BEGIN DATASET EXTRACT
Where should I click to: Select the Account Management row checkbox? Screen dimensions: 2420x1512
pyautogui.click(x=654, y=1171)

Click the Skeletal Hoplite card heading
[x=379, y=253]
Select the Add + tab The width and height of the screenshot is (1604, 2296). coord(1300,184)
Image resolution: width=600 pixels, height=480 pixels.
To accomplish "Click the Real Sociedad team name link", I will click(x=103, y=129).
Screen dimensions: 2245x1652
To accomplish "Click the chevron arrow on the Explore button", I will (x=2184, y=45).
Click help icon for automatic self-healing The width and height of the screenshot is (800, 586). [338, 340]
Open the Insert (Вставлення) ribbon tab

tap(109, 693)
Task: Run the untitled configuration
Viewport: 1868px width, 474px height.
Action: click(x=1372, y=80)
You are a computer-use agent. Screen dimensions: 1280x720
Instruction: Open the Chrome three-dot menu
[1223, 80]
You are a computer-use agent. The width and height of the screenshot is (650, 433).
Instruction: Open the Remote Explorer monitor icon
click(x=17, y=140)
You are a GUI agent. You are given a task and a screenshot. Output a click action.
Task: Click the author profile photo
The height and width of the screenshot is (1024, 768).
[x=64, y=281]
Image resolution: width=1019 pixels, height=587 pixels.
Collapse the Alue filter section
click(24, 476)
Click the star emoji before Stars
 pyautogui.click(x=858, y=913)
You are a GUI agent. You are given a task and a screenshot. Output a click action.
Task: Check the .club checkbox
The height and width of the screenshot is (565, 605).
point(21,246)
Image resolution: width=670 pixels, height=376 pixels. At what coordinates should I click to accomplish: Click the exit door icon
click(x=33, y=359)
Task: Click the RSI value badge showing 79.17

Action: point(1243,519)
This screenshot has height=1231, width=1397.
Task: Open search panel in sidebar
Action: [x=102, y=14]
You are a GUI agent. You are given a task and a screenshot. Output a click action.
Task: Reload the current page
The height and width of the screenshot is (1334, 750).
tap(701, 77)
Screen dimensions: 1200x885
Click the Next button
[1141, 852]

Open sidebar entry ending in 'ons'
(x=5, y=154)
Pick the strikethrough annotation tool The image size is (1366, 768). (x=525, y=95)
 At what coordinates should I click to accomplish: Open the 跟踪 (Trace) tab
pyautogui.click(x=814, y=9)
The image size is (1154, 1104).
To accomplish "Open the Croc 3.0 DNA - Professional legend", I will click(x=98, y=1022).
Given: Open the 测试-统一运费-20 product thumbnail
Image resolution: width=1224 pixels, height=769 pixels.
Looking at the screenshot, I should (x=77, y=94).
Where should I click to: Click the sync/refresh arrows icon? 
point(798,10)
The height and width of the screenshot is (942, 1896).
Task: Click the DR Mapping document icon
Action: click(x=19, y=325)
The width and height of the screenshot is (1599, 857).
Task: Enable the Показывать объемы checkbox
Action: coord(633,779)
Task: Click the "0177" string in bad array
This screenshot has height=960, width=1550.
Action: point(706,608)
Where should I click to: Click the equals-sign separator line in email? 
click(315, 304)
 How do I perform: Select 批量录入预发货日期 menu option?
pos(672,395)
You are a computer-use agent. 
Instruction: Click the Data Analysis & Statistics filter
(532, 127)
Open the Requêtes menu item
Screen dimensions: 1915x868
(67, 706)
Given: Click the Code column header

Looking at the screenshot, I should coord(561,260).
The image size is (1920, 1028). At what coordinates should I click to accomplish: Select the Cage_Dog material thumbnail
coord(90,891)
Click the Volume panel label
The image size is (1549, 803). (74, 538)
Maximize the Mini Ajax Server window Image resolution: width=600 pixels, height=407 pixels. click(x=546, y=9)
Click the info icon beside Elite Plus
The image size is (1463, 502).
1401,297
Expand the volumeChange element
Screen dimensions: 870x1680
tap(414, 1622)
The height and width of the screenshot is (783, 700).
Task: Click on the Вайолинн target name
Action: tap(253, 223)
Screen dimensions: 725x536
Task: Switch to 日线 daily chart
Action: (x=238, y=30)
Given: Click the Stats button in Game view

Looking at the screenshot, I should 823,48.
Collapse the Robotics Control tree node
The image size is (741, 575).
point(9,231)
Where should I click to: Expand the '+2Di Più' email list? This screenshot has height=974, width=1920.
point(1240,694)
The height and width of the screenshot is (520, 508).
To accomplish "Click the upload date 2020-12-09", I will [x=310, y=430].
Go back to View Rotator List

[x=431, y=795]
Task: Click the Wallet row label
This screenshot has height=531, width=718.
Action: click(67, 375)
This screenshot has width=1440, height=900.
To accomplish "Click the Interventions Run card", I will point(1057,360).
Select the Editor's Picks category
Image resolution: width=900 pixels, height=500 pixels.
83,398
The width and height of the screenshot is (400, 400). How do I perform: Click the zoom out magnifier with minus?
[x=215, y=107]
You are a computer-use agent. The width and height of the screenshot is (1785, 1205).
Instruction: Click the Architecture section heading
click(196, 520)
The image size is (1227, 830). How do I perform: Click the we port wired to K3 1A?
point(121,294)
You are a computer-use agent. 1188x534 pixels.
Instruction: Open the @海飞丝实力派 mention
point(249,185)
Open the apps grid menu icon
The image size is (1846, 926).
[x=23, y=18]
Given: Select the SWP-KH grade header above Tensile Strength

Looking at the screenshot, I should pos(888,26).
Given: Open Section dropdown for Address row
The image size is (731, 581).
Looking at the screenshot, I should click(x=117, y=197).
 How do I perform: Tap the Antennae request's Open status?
END DATASET EXTRACT
**ACTIVITY**
The records above should be duplicated in full, exactly as given.

**ANSWER SECTION**
Where should I click to: Select the Account Management row checkbox? Screen dimensions: 2420x1512
pyautogui.click(x=654, y=1171)

Click the Skeletal Hoplite card heading
[x=379, y=253]
Select the Add + tab The width and height of the screenshot is (1604, 2296). coord(1300,184)
Image resolution: width=600 pixels, height=480 pixels.
To accomplish "Click the Real Sociedad team name link", I will click(x=103, y=129).
Screen dimensions: 2245x1652
To accomplish "Click the chevron arrow on the Explore button", I will (x=2184, y=45).
Click help icon for automatic self-healing The width and height of the screenshot is (800, 586). [338, 340]
Open the Insert (Вставлення) ribbon tab

tap(109, 693)
Task: Run the untitled configuration
Viewport: 1868px width, 474px height.
Action: click(x=1372, y=80)
You are a computer-use agent. Screen dimensions: 1280x720
Instruction: Open the Chrome three-dot menu
[1223, 80]
You are a computer-use agent. The width and height of the screenshot is (650, 433).
Instruction: Open the Remote Explorer monitor icon
click(x=17, y=140)
You are a GUI agent. You are given a task and a screenshot. Output a click action.
Task: Click the author profile photo
The height and width of the screenshot is (1024, 768).
[x=64, y=281]
Image resolution: width=1019 pixels, height=587 pixels.
Collapse the Alue filter section
click(24, 476)
Click the star emoji before Stars
 pyautogui.click(x=858, y=913)
You are a GUI agent. You are given a task and a screenshot. Output a click action.
Task: Check the .club checkbox
The height and width of the screenshot is (565, 605).
point(21,246)
Image resolution: width=670 pixels, height=376 pixels. At what coordinates should I click to accomplish: Click the exit door icon
click(x=33, y=359)
Task: Click the RSI value badge showing 79.17

Action: point(1243,519)
This screenshot has height=1231, width=1397.
Task: Open search panel in sidebar
Action: [x=102, y=14]
You are a GUI agent. You are given a task and a screenshot. Output a click action.
Task: Reload the current page
The height and width of the screenshot is (1334, 750).
tap(701, 77)
Screen dimensions: 1200x885
Click the Next button
[1141, 852]

Open sidebar entry ending in 'ons'
(x=5, y=154)
Pick the strikethrough annotation tool The image size is (1366, 768). (x=525, y=95)
 At what coordinates should I click to accomplish: Open the 跟踪 (Trace) tab
pyautogui.click(x=814, y=9)
The image size is (1154, 1104).
To accomplish "Open the Croc 3.0 DNA - Professional legend", I will click(x=98, y=1022).
Given: Open the 测试-统一运费-20 product thumbnail
Image resolution: width=1224 pixels, height=769 pixels.
Looking at the screenshot, I should (x=77, y=94).
Where should I click to: Click the sync/refresh arrows icon? 
point(798,10)
The height and width of the screenshot is (942, 1896).
Task: Click the DR Mapping document icon
Action: click(x=19, y=325)
The width and height of the screenshot is (1599, 857).
Task: Enable the Показывать объемы checkbox
Action: coord(633,779)
Task: Click the "0177" string in bad array
This screenshot has height=960, width=1550.
Action: point(706,608)
Where should I click to: Click the equals-sign separator line in email? 
click(315, 304)
 How do I perform: Select 批量录入预发货日期 menu option?
pos(672,395)
You are a computer-use agent. 
Instruction: Click the Data Analysis & Statistics filter
(532, 127)
Open the Requêtes menu item
Screen dimensions: 1915x868
(67, 706)
Given: Click the Code column header

Looking at the screenshot, I should coord(561,260).
The image size is (1920, 1028). At what coordinates should I click to accomplish: Select the Cage_Dog material thumbnail
coord(90,891)
Click the Volume panel label
The image size is (1549, 803). (74, 538)
Maximize the Mini Ajax Server window Image resolution: width=600 pixels, height=407 pixels. click(x=546, y=9)
Click the info icon beside Elite Plus
The image size is (1463, 502).
1401,297
Expand the volumeChange element
Screen dimensions: 870x1680
tap(414, 1622)
The height and width of the screenshot is (783, 700).
Task: Click on the Вайолинн target name
Action: tap(253, 223)
Screen dimensions: 725x536
Task: Switch to 日线 daily chart
Action: (x=238, y=30)
Given: Click the Stats button in Game view

Looking at the screenshot, I should 823,48.
Collapse the Robotics Control tree node
The image size is (741, 575).
point(9,231)
Where should I click to: Expand the '+2Di Più' email list? This screenshot has height=974, width=1920.
point(1240,694)
The height and width of the screenshot is (520, 508).
To accomplish "Click the upload date 2020-12-09", I will [x=310, y=430].
Go back to View Rotator List

[x=431, y=795]
Task: Click the Wallet row label
This screenshot has height=531, width=718.
Action: click(67, 375)
This screenshot has width=1440, height=900.
To accomplish "Click the Interventions Run card", I will point(1057,360).
Select the Editor's Picks category
Image resolution: width=900 pixels, height=500 pixels.
83,398
The width and height of the screenshot is (400, 400). How do I perform: Click the zoom out magnifier with minus?
[x=215, y=107]
You are a computer-use agent. The width and height of the screenshot is (1785, 1205).
Instruction: Click the Architecture section heading
click(196, 520)
The image size is (1227, 830). How do I perform: Click the we port wired to K3 1A?
point(121,294)
You are a computer-use agent. 1188x534 pixels.
Instruction: Open the @海飞丝实力派 mention
point(249,185)
Open the apps grid menu icon
The image size is (1846, 926).
[x=23, y=18]
Given: Select the SWP-KH grade header above Tensile Strength

Looking at the screenshot, I should pos(888,26).
Given: Open Section dropdown for Address row
The image size is (731, 581).
Looking at the screenshot, I should click(x=117, y=197).
 How do I perform: Tap the Antennae request's Open status?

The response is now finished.